At that point, Monken lifted starting quarterback Angel Santiago and replaced him with A.J. Schurr. Schurr made an immediate impact, rushing for 54 yards on the third play. He got shaken up on the run, and was replaced by Santiago. Santiago ran for three, then Terry Baggett finished it with a 6-yard touchdown run with 9:20 left in the first half. The next score was off the blocked punt.
The Black Knights took the opening second-half kickoff and went eight plays and 65 yards in less than five minutes. Dixon was responsible for all but six of those yards; he scored on a 6-yard run to give Army a 21-10 lead. Army’s next drive was that marathon for the 28-10 lead.
It took the Rams, 10-2, just one play to respond, when quarterback Mike Nebrich hit wide receiver Mike Wetzel with a 65-yard touchdown pass. Army increased its lead to 35-17 with a 75-yard drive, completed by a 30-yard Dixon run for a touchdown. Fordham got the ball back, and this time it took them four plays to get into the end zone, when Nebrich’s third pass of the drive found Tebucky Jones Jr. for a touchdown.
“I think it is just an example of how we can’t rely on being a one-play drive team,” Monken said. “If we go out there and chuck it three times and punt and they score on a one-play drive we wouldn’t have run a lot of time off the clock if we were that type of a football team. To be able to sustain a drive and keep it away from them, we limited their opportunities to do that. We went out there and scored on a five- or six-minute drive and they came right back at us and four plays later they were in the end zone again, so it’s clear they are capable of doing that and we didn’t do a great job on that one play that we got beat over the top. The sustained drives are important for our football team. It helps our defense as much as it helps our offense.”
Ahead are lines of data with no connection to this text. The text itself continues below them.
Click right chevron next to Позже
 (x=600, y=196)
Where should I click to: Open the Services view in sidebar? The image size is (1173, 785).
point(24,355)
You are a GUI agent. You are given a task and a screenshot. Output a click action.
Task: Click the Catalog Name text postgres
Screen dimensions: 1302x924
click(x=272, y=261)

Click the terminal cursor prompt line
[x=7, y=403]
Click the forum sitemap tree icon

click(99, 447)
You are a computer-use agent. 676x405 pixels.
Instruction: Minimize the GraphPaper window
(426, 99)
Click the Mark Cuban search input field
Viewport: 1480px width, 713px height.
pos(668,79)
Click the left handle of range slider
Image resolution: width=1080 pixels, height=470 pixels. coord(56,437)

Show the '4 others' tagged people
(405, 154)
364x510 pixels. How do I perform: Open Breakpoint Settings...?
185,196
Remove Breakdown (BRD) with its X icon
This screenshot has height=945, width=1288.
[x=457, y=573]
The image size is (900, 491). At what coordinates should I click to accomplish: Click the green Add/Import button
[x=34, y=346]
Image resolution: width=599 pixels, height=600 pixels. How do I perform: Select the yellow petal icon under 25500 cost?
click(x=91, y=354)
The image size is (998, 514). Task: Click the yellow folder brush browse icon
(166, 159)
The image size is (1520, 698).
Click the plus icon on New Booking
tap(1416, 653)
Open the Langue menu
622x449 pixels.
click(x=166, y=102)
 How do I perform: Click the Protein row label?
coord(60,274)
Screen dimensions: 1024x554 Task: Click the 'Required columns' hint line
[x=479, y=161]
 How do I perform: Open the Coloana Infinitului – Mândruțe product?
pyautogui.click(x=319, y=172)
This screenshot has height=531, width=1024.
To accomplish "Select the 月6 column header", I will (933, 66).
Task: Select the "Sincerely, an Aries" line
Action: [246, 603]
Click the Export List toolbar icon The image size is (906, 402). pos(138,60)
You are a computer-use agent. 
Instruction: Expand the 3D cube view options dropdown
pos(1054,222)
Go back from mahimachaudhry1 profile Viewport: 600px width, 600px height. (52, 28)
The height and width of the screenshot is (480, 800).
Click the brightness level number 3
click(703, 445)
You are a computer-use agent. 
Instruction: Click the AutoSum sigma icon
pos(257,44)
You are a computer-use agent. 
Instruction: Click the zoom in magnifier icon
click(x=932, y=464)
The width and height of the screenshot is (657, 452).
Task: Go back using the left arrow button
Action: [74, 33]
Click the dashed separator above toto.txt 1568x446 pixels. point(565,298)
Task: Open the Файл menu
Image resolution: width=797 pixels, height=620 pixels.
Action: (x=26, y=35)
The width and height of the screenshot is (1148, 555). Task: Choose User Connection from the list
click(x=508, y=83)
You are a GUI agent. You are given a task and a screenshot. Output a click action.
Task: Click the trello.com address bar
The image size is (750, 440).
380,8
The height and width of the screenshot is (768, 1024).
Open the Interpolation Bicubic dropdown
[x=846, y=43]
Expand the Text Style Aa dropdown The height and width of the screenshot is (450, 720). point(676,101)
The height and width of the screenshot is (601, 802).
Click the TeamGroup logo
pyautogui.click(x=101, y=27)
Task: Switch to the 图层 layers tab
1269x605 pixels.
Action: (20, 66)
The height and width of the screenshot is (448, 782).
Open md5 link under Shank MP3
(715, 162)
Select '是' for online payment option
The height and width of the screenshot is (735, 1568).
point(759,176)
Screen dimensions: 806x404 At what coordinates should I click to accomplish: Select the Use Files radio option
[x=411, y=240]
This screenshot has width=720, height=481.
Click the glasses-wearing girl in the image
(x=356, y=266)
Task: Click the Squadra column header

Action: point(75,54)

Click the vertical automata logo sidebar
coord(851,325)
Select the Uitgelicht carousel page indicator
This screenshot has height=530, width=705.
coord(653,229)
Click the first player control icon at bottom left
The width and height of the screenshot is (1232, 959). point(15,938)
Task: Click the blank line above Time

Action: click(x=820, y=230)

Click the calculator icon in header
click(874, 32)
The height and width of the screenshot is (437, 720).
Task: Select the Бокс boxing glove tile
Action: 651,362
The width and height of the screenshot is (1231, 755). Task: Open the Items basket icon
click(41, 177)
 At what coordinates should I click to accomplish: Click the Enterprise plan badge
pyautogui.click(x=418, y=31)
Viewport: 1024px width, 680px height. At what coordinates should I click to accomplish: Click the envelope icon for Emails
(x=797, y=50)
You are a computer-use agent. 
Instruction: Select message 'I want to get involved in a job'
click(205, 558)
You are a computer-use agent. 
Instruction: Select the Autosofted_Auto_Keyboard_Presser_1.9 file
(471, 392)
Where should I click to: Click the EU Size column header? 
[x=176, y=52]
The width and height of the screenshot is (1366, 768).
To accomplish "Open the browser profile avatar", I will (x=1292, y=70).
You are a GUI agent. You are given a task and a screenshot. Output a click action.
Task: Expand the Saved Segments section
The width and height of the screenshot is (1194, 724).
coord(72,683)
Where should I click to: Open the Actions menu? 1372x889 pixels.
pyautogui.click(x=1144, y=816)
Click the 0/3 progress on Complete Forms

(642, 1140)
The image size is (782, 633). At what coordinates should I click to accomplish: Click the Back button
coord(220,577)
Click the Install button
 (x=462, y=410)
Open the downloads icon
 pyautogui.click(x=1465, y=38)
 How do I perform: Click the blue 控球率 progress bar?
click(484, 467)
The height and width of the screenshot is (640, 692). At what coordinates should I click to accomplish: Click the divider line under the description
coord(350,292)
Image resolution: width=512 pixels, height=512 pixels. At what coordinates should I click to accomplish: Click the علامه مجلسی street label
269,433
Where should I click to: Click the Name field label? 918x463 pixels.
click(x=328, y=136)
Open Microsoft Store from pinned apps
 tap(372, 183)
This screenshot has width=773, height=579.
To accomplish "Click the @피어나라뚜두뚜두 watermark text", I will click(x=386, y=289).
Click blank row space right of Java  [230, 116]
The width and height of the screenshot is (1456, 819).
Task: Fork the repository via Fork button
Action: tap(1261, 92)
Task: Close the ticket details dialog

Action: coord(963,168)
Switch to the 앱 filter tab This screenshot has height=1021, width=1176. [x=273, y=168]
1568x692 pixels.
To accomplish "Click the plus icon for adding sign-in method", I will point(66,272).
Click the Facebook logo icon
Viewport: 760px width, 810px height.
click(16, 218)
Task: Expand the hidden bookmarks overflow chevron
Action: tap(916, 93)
Those lengthy Army drives — coupled with Fordham’s quick scores — left the Black Knights with the ball in the second half for 23:54 Fordham, in contrast, had the ball for only 6:06 in the second half, including just 109 seconds in the third. Fordham ended the game with 471 yards of total offense; Army had 430. But in customary Army fashion, 382 of those yards were gained on the ground.
Trailing 35-24, Fordham attempted an onside kick that Army recovered. It took just short of three minutes for Raymond Maples to get into the end zone for Army’s final touchdown. The Rams weren’t done, though, and Nebrich hit pay dirt one more time with a 51-yard TD pass to Adam Malkiewicz with 15 seconds left in the game.
The Black Knights’ game against Navy awaits, of course, but this was the final home game for Army seniors. Dixon’s sentiments seemed to capture that of the team.
“It was awesome,” he said. “The most important thing was that we got the win. If you ask me next year how many yards I ran for, I won’t remember. I’ll remember that I stepped on the field with these seniors and that’s what matters, that’s why I came here. Football is a great thing and I’m happy that I get to play it; it’s one of the most important things in my life. But the brotherhood is what matters to me.”